# Exercise
Output every entry below exactly, without its pictures.

[[ Provided entries, beginning ]]

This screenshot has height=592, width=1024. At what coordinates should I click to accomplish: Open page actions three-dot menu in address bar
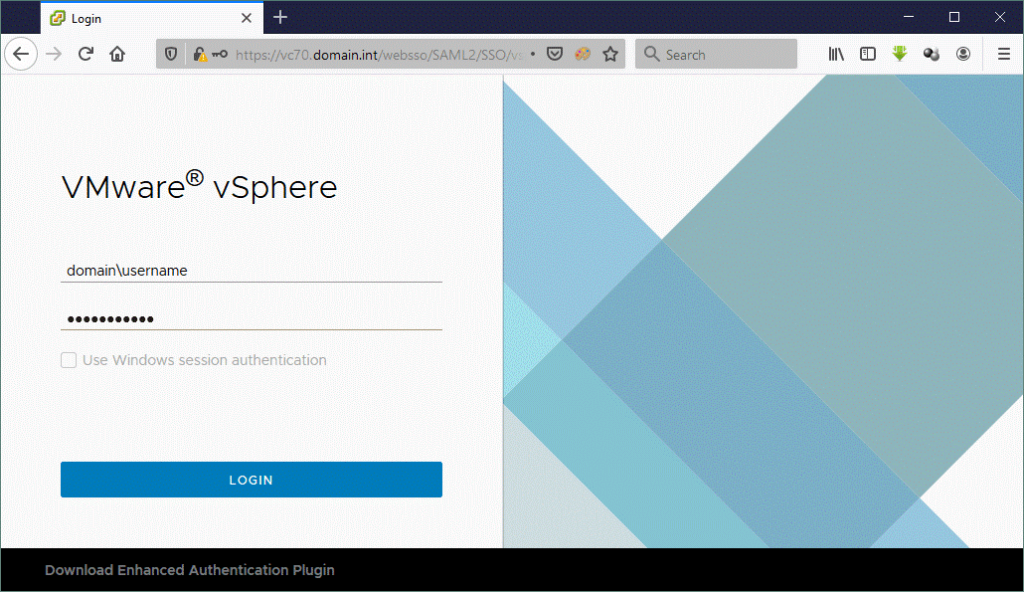pyautogui.click(x=532, y=54)
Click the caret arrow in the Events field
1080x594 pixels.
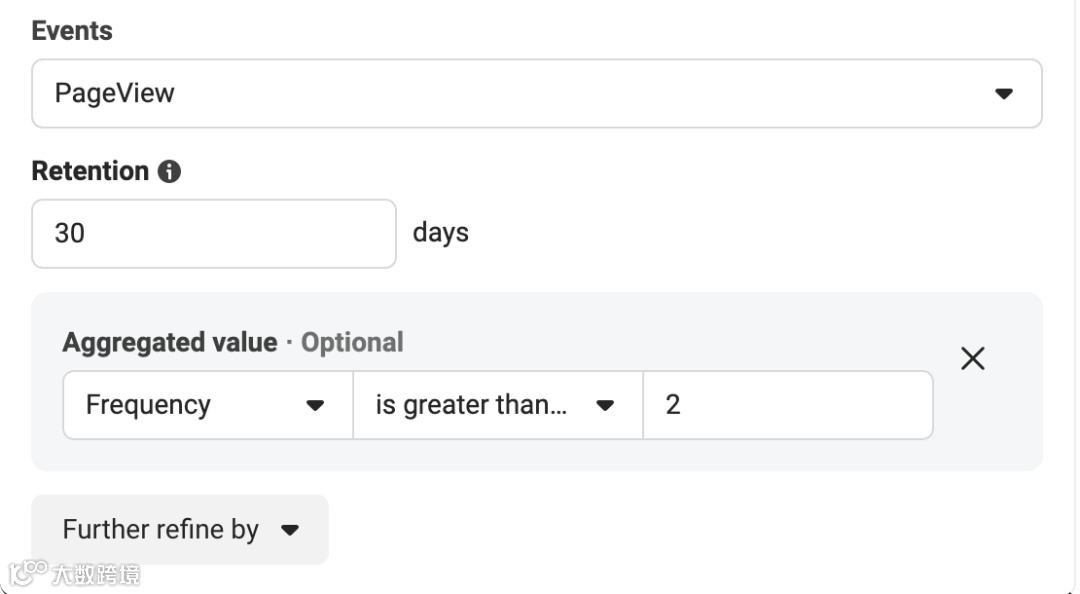tap(1004, 94)
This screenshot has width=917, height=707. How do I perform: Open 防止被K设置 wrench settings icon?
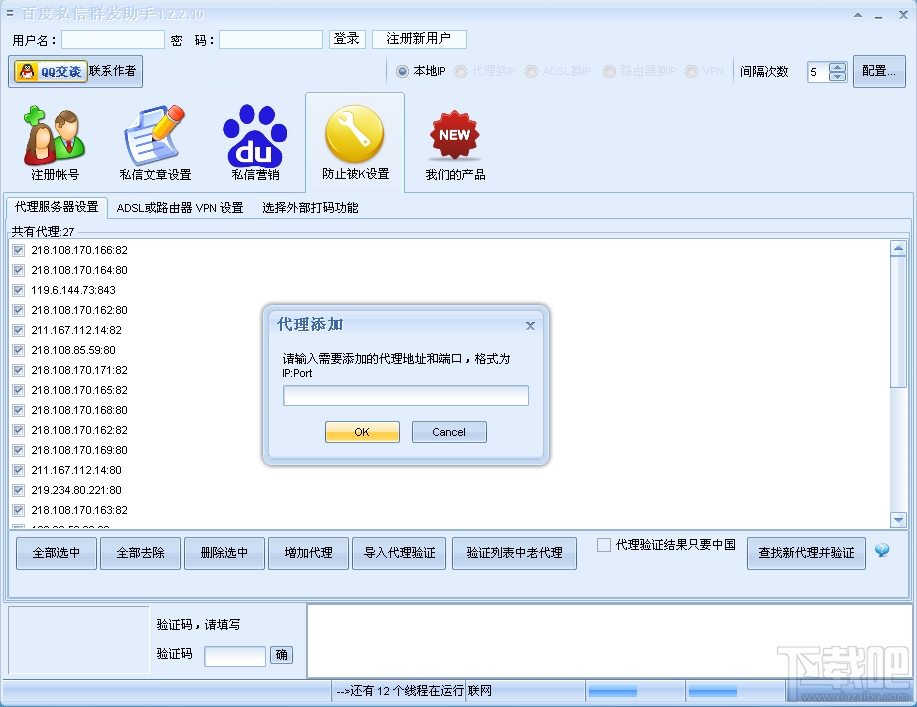(355, 135)
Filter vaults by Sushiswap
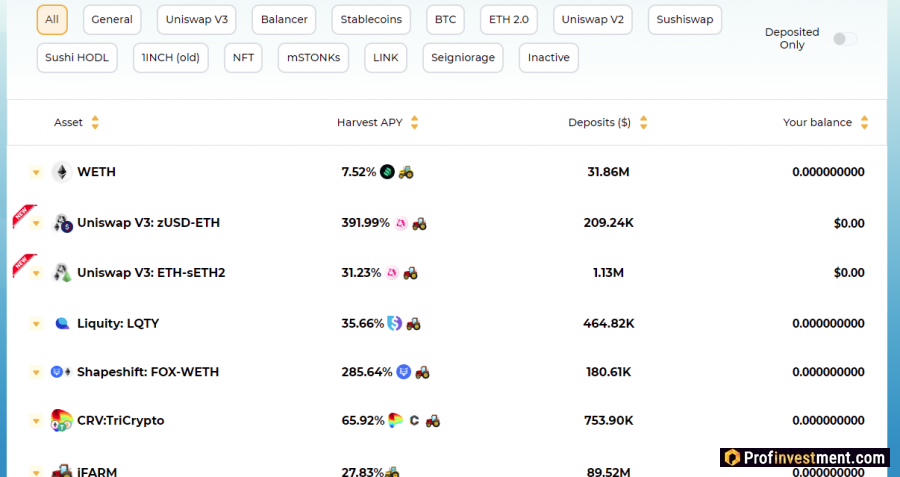This screenshot has height=477, width=900. 684,19
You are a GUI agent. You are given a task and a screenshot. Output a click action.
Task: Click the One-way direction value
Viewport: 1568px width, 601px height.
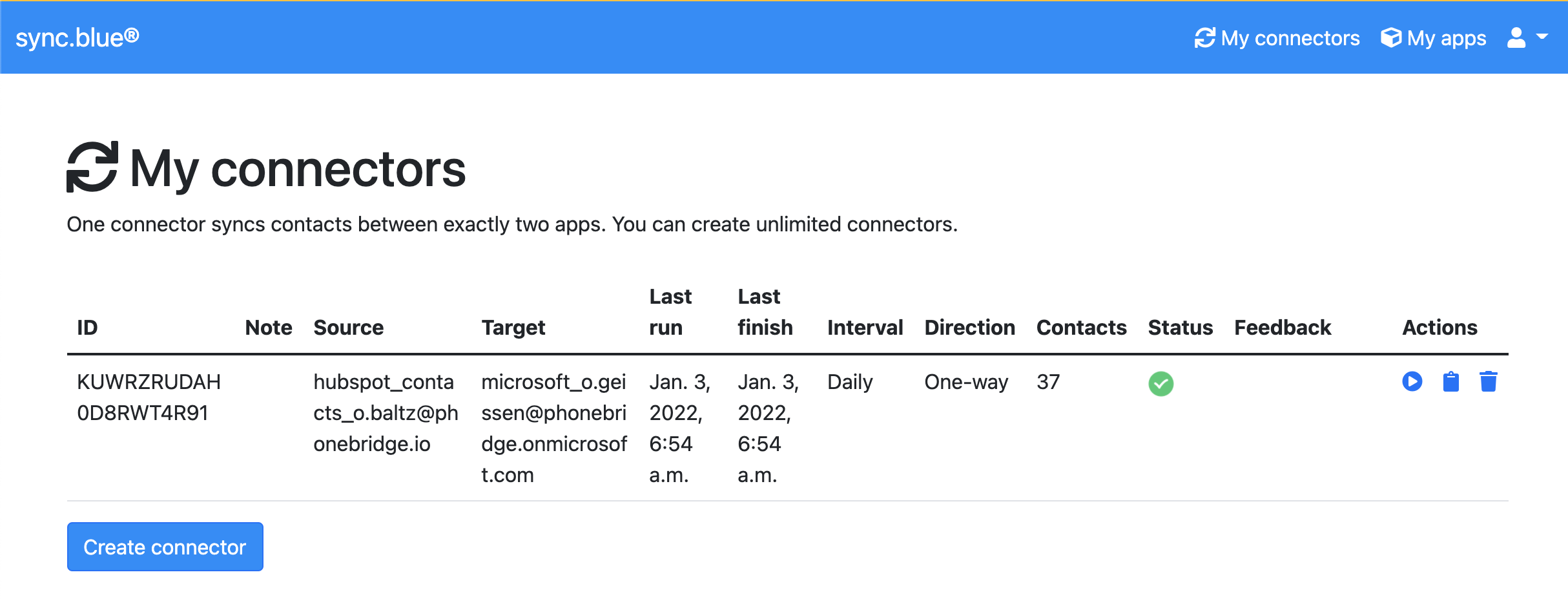(x=966, y=382)
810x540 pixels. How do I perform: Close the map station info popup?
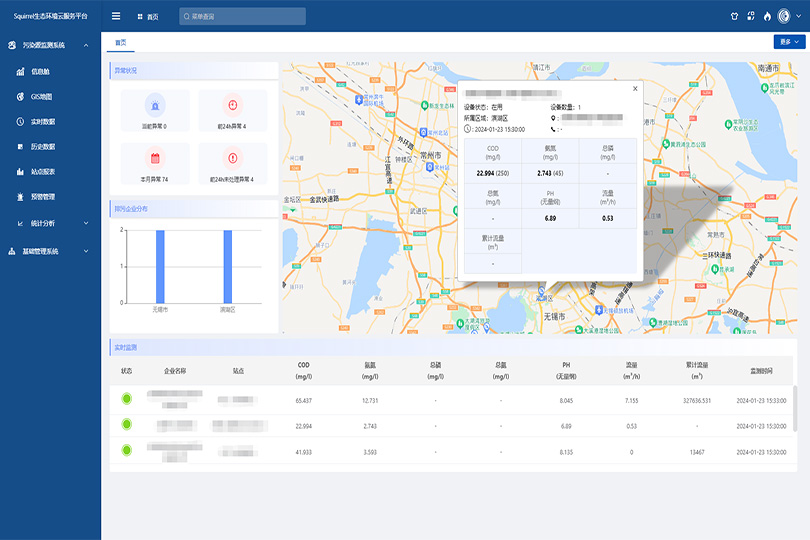(x=634, y=88)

[[ Provided entries, end ]]

# Task result
This screenshot has height=592, width=1024. At what coordinates should I click to accomplish: Open page actions three-dot menu in address bar
pyautogui.click(x=532, y=54)
Click the caret arrow in the Events field
1080x594 pixels.
tap(1004, 94)
This screenshot has width=917, height=707. How do I perform: Open 防止被K设置 wrench settings icon?
(355, 135)
Filter vaults by Sushiswap
This screenshot has height=477, width=900. 684,19
You are a GUI agent. You are given a task and a screenshot. Output a click action.
Task: Click the One-way direction value
Viewport: 1568px width, 601px height.
(x=966, y=382)
810x540 pixels. How do I perform: Close the map station info popup?
(x=634, y=88)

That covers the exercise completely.